Das spüren wir auch in Dersim. Hüseyin diskutiert viel und gern, vor allem mit jungen Menschen, über Politik und über die Geschichte der Kurden. Viele von ihnen haben keine kurdische Sprache gelernt. Es geht lebhaft zu. Die AKP, die Partei von Präsident Erdogan, hat auch unter den Kurden viele Anhänger. Ihre 13-jährige Regierungszeit war durch eine gewisse Stabilität geprägt und die traditionelle Machtstellung des Militärs wurde geschwächt. Erdogan benützt diese Argumente, um die Wähler davon zu überzeugen, dass die Rolle des Präsidenten gestärkt werden muss. Um dies legal zu erreichen, müsste die Verfassung geändert werden. Falls die HDP die 10 Prozent der Stimmen nicht erreicht, die ihr den Einzug ins Parlament sichern, übernimmt die stärkste Partei, die AKP, alle ihre Mandate und so könnte sie die Änderungen im Alleingang vornehmen. Der Wahlkampf ist deswegen dramatisch. Zahlreiche Wahlkampflokale der HDP werden angegriffen und Hunderte von Menschen getötet oder schwer verletzt.
Nach unserer Abreise
Die Wahlen sind zu Ende. Die HDP hat über 13 Prozent der Stimmen und 80 Sitze gewonnen. Die AKP kann nicht mehr allein regieren und ist jetzt (Anfang Juli) daran, einen Koalitionspartner zu suchen. Der wahrscheinlichste Kandidat ist die faschistische und anti-kurdische Partei MHP. Falls die Verhandlungen scheitern sollten, werden im Herbst neue Wahlen stattfinden. Erdogan glaubt, dass er dann seine Wählerschaft zurückgewinnen könnte. Die Situation der Türkei ist aber heikel.
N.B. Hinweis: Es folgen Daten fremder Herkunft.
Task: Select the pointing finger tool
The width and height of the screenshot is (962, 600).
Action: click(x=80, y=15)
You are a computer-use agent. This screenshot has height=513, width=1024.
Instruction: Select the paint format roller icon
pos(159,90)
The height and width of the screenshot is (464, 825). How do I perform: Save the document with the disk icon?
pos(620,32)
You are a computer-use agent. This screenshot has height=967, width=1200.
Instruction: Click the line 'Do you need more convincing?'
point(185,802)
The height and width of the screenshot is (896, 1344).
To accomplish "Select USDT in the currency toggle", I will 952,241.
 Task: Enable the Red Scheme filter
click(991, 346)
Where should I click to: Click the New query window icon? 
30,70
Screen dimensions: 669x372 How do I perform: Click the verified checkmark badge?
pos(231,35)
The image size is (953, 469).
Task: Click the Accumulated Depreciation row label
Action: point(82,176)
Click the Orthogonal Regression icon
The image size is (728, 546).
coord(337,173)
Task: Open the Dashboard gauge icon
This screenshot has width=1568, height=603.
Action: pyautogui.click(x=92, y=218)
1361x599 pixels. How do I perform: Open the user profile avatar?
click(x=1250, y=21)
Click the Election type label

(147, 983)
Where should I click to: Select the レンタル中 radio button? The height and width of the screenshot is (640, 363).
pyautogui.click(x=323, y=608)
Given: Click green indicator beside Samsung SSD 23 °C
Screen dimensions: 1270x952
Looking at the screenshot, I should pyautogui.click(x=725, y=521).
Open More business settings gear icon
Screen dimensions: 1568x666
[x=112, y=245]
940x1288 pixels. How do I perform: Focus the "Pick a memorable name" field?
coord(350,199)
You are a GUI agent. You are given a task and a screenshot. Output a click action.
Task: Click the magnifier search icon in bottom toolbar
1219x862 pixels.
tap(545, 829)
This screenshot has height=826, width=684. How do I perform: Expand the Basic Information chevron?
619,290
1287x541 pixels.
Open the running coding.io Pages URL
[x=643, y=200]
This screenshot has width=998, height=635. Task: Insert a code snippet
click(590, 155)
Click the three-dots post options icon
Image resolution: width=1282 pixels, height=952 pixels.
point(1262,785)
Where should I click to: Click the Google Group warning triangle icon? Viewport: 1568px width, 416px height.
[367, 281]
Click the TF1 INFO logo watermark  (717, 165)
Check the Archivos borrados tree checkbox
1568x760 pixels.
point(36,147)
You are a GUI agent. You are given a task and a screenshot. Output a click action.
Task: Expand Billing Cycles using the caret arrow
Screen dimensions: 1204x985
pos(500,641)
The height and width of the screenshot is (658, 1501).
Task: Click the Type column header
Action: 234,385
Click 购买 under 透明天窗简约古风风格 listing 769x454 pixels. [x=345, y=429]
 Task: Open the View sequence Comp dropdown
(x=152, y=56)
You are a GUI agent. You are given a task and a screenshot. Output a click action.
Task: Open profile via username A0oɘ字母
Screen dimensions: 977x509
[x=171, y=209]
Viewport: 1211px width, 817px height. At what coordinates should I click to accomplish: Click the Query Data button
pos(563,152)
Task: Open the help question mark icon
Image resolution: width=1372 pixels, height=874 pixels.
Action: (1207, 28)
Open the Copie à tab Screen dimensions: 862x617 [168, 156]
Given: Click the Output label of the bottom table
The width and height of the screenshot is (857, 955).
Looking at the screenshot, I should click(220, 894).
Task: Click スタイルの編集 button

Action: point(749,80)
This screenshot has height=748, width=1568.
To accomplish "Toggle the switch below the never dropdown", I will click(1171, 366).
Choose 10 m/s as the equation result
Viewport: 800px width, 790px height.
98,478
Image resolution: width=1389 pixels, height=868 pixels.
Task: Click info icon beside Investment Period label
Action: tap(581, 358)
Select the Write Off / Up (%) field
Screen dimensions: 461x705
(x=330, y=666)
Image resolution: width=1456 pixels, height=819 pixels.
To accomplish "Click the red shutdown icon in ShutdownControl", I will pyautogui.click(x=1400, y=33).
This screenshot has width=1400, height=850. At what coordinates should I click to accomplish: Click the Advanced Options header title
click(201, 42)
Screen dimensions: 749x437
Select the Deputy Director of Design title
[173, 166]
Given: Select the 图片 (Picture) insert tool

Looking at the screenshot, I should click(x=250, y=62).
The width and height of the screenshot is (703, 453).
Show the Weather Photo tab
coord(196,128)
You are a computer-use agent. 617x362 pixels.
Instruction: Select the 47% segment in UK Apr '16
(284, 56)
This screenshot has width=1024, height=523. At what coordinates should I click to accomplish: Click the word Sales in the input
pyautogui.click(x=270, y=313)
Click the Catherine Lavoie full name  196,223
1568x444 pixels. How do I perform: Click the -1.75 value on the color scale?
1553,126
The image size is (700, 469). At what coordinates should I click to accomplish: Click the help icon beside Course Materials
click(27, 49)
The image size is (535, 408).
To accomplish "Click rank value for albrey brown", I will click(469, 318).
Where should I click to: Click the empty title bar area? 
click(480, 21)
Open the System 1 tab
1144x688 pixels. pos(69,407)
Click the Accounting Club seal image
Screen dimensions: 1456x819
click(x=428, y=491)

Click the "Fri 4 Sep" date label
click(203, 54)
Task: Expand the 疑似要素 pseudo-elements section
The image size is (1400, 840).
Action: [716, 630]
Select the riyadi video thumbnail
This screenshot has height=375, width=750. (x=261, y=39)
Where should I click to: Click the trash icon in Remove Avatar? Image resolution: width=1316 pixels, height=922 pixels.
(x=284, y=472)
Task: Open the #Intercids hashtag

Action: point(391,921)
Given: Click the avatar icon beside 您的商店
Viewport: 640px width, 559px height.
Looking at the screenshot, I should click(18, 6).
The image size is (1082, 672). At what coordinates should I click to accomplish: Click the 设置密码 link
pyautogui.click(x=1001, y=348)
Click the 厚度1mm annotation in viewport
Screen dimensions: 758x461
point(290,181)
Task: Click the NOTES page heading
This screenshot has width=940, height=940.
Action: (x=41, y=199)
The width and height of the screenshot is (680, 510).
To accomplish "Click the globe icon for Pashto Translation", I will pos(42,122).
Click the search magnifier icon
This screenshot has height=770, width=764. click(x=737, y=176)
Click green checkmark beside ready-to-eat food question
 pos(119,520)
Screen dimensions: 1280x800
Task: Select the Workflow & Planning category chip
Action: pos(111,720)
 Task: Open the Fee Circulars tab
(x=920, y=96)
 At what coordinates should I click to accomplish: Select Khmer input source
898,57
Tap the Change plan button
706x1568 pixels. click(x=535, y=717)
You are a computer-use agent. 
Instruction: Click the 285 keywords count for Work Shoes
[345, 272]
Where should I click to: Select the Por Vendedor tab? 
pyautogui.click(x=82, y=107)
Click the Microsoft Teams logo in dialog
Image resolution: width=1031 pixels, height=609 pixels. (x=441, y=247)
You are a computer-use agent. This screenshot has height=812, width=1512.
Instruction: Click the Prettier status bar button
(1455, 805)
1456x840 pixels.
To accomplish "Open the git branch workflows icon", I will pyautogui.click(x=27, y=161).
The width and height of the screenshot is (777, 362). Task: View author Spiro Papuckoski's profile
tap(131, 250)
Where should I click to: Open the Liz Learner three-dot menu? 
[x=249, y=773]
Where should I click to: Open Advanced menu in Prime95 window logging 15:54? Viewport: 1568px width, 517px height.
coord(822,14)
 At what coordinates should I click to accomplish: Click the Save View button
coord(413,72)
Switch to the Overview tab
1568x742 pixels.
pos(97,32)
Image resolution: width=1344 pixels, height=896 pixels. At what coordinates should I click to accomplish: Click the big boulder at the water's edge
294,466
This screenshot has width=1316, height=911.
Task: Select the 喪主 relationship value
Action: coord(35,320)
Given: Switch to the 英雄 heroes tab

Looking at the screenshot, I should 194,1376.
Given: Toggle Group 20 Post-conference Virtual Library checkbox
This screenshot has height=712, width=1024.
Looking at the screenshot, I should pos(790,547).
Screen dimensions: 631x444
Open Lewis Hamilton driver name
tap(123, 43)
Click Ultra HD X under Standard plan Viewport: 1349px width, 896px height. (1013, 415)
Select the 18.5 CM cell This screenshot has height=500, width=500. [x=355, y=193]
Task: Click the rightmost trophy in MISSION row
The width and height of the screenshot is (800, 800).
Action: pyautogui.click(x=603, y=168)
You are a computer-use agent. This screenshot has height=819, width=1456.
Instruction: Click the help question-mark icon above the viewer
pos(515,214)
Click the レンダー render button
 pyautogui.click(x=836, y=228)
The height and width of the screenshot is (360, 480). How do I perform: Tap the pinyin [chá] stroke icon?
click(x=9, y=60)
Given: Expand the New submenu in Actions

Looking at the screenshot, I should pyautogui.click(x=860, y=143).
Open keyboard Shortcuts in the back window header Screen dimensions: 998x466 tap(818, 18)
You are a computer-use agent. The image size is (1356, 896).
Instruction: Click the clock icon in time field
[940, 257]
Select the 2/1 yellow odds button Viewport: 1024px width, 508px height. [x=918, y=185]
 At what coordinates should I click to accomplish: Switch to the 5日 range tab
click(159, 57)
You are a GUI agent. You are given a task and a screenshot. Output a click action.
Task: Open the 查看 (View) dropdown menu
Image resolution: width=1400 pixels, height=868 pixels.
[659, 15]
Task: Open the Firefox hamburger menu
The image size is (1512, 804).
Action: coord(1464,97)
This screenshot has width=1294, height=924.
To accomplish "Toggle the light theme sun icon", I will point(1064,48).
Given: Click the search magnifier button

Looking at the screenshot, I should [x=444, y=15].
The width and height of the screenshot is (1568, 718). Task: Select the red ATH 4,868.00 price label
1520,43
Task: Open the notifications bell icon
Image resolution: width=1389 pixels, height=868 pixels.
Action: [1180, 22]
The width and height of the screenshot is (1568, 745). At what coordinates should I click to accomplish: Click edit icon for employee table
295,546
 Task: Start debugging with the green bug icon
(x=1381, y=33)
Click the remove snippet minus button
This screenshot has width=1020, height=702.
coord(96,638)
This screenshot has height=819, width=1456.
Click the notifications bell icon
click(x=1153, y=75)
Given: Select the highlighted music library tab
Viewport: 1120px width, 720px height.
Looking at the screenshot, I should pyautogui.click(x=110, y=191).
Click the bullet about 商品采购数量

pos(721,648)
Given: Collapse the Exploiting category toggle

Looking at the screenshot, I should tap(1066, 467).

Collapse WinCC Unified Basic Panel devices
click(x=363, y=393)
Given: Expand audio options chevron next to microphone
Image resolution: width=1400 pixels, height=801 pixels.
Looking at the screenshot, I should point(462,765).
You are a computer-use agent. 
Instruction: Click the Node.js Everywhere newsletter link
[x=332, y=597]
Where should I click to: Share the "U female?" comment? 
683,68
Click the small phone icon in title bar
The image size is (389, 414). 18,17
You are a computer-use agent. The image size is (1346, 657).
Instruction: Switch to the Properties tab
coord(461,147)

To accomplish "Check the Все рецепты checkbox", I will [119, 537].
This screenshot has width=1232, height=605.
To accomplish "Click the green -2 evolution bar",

Wegen ihrer strategischen Lage und ihrer starken Armee (1,2 Millionen Soldaten) ist sie ein wichtiges NATO-Mitglied. Der Islamische Staat, ISIS, ist schon ihr Nachbar. Die stärksten Widersacher von ISIS sind aber die Kurden, unter anderem die PKK, mit der Unterstützung der Westmächte. Von der Türkei aus werden Waffen und neue Toyotas an ISIS geliefert. Gleichzeitig leben zwei Millionen syrische Flüchtlinge in der Türkei. Erdogan hat mehrmals erklärt, dass ihm ISIS als Nachbar lieber ist als ein kurdisches autonomes Gebiet. Vor kurzem hat er der Armee vorgeschlagen, gegen beide – ISIS und die Kurden – in den Krieg zu ziehen. Bis jetzt hat die Armee Nein gesagt. Ein türkischer Kommentator stellt die Frage: Ist unser Präsident verrückt genug, um einen Krieg zu starten, dessen Konsequenzen niemand überschauen kann, mit dem einzigen Ziel, die Unterstützung des Volkes zurück zu gewinnen?
Hüseyin wollte eigentlich in der Türkei bleiben. Er hat sich aber anders entschieden und ist nach Schweden zurückgekehrt. «Ich will meine Memoiren fertig schreiben», hat er uns gesagt.
Bemerkung der Redaktion: Die Autorin hat im Artikel auf die weibliche Schreibform aus Gründen der Lesbarkeit verzichtet.